Speaking hours after Tuju resurfaced under claims that he was hiding inside a home in Kiambu, Amin said that the investigative branch conducted a thorough forensic analysis that disputes Tuju’s claims.
Amin said that Tuju had been hiding in his residence throughout the time of his reported disappearance up to his resurfacing.
Amin said after Tuju was reported to have gone missing on Saturday, an investigative team was deployed to probe the matter.
He added that suspicions rose when Tuju’s family denied some of the officers access to his Karen home, prompting a heightened, delicate investigation.
“An operation team comprising uniformed police officers and plainclothes detectives was deployed to secure the premises,” he said.
“The homestead was cordoned off to preserve the scene to prevent any intervention or flight as the officers pursued a search warrant from the court.”
Amin said after the officers trailed Tuju’s movements from his reported time of disappearance, they discovered that he was in his house, even when his mobile phone was switched off at 6:16 pm.
“When confronted with the reality that police were closing in on the truth and that his deception could no longer be sustained, Mr. Tuju chose to resurface,” Amin said.
He faulted Tuju for staging an abduction to mislead the public, a matter he said is considered a grave offence, prompting his arrest to record a statement.

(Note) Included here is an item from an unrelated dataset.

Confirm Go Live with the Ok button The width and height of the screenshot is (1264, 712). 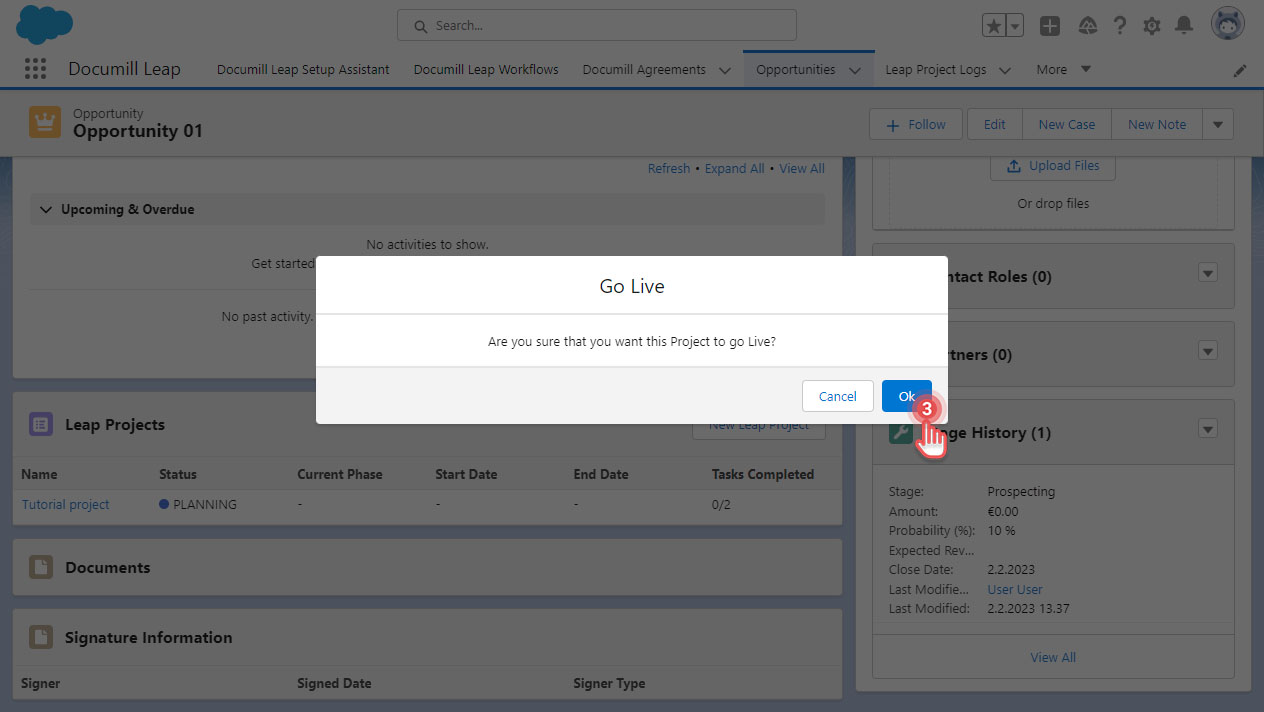click(x=906, y=395)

“This was a carefully staged disappearance rather than a genuine case of abduction. The NPS views this conduct not merely as an isolated act of falsehood but as an attempt to mislead the Kenyan public and undermine confidence in the institutions entrusted with protecting the public,” he said.
“The provision of false information is a serious offence. Accordingly, Tuju has been arrested and booked at the Karen Police Station to record a comprehensive statement explaining his whereabouts, the reports filed by his family and the particulars of the good Samaritans who gave him accommodation in Kiambu.”
Tuju said that he went into hiding after realizing that suspicious persons were trailing him on Saturday.
He said he informed police that he was being trailed by a land cruiser that did not have a plate number and later escaped.
“I branched into Nandi Road and they were not able to branch in … it meant that they had to turn or go round to follow me. That is how I lost them,” he said.
He would later abandon his vehicle along Miotoni Lane in Karen and go into hiding.
He was later detained at Karen police station in a dramatic move during which he said he was injured.